Required work
Look below for the line holding "How do I perform: Click the Share" and the line holding "Viewport: 1438px width, 994px height.". Transcribe exactly those lines and all lines between them, nothing more.

Source information

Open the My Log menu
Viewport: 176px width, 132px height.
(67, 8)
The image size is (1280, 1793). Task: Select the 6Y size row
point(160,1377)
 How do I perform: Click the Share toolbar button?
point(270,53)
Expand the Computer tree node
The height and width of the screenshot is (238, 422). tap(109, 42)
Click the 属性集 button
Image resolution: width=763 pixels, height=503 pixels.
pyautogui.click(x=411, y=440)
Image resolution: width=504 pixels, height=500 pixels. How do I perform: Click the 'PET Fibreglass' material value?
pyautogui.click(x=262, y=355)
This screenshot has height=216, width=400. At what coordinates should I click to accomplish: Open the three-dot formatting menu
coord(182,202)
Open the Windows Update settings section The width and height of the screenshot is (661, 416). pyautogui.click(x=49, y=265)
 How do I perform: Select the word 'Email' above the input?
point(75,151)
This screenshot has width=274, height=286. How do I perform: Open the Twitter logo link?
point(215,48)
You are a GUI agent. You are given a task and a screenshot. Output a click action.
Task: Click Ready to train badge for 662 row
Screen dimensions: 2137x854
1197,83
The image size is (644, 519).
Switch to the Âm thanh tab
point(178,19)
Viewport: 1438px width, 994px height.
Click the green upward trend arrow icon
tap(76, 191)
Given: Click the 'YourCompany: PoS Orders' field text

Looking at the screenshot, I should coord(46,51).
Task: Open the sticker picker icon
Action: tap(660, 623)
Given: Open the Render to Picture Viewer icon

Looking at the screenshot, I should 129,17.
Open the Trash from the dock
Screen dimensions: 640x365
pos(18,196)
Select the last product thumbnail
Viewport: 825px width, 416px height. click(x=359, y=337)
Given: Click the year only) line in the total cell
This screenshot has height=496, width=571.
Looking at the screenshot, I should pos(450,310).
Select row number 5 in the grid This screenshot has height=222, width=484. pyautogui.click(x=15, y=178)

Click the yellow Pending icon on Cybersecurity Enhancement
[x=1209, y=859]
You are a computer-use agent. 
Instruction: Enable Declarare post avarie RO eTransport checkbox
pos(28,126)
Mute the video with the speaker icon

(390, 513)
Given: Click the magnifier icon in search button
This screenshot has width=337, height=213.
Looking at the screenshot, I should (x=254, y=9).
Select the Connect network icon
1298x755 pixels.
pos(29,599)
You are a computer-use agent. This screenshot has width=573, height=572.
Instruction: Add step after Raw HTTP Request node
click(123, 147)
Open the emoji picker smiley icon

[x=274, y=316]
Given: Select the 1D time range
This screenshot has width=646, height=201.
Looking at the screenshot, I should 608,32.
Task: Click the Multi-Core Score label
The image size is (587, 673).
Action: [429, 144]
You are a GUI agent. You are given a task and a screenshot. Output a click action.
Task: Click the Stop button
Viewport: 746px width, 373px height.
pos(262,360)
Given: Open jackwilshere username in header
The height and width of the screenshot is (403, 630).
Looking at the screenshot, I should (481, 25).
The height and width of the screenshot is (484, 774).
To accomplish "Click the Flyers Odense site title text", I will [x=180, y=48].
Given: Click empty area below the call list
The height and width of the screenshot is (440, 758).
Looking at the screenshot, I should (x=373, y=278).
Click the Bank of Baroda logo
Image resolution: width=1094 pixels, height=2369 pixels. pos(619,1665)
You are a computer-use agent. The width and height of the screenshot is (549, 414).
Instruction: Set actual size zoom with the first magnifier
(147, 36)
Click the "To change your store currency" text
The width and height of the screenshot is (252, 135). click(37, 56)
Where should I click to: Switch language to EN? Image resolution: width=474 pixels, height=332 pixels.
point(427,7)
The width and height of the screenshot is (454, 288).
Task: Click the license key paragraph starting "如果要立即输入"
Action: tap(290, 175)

Response for this exercise
 How do I perform: Click the Share toolbar button?
point(270,53)
Expand the Computer tree node
The height and width of the screenshot is (238, 422). tap(109, 42)
Click the 属性集 button
Image resolution: width=763 pixels, height=503 pixels.
pyautogui.click(x=411, y=440)
Image resolution: width=504 pixels, height=500 pixels. How do I perform: Click the 'PET Fibreglass' material value?
pyautogui.click(x=262, y=355)
This screenshot has height=216, width=400. At what coordinates should I click to accomplish: Open the three-dot formatting menu
coord(182,202)
Open the Windows Update settings section The width and height of the screenshot is (661, 416). pyautogui.click(x=49, y=265)
 How do I perform: Select the word 'Email' above the input?
point(75,151)
This screenshot has width=274, height=286. How do I perform: Open the Twitter logo link?
point(215,48)
You are a GUI agent. You are given a task and a screenshot. Output a click action.
Task: Click Ready to train badge for 662 row
Screen dimensions: 2137x854
1197,83
The image size is (644, 519).
Switch to the Âm thanh tab
point(178,19)
Viewport: 1438px width, 994px height.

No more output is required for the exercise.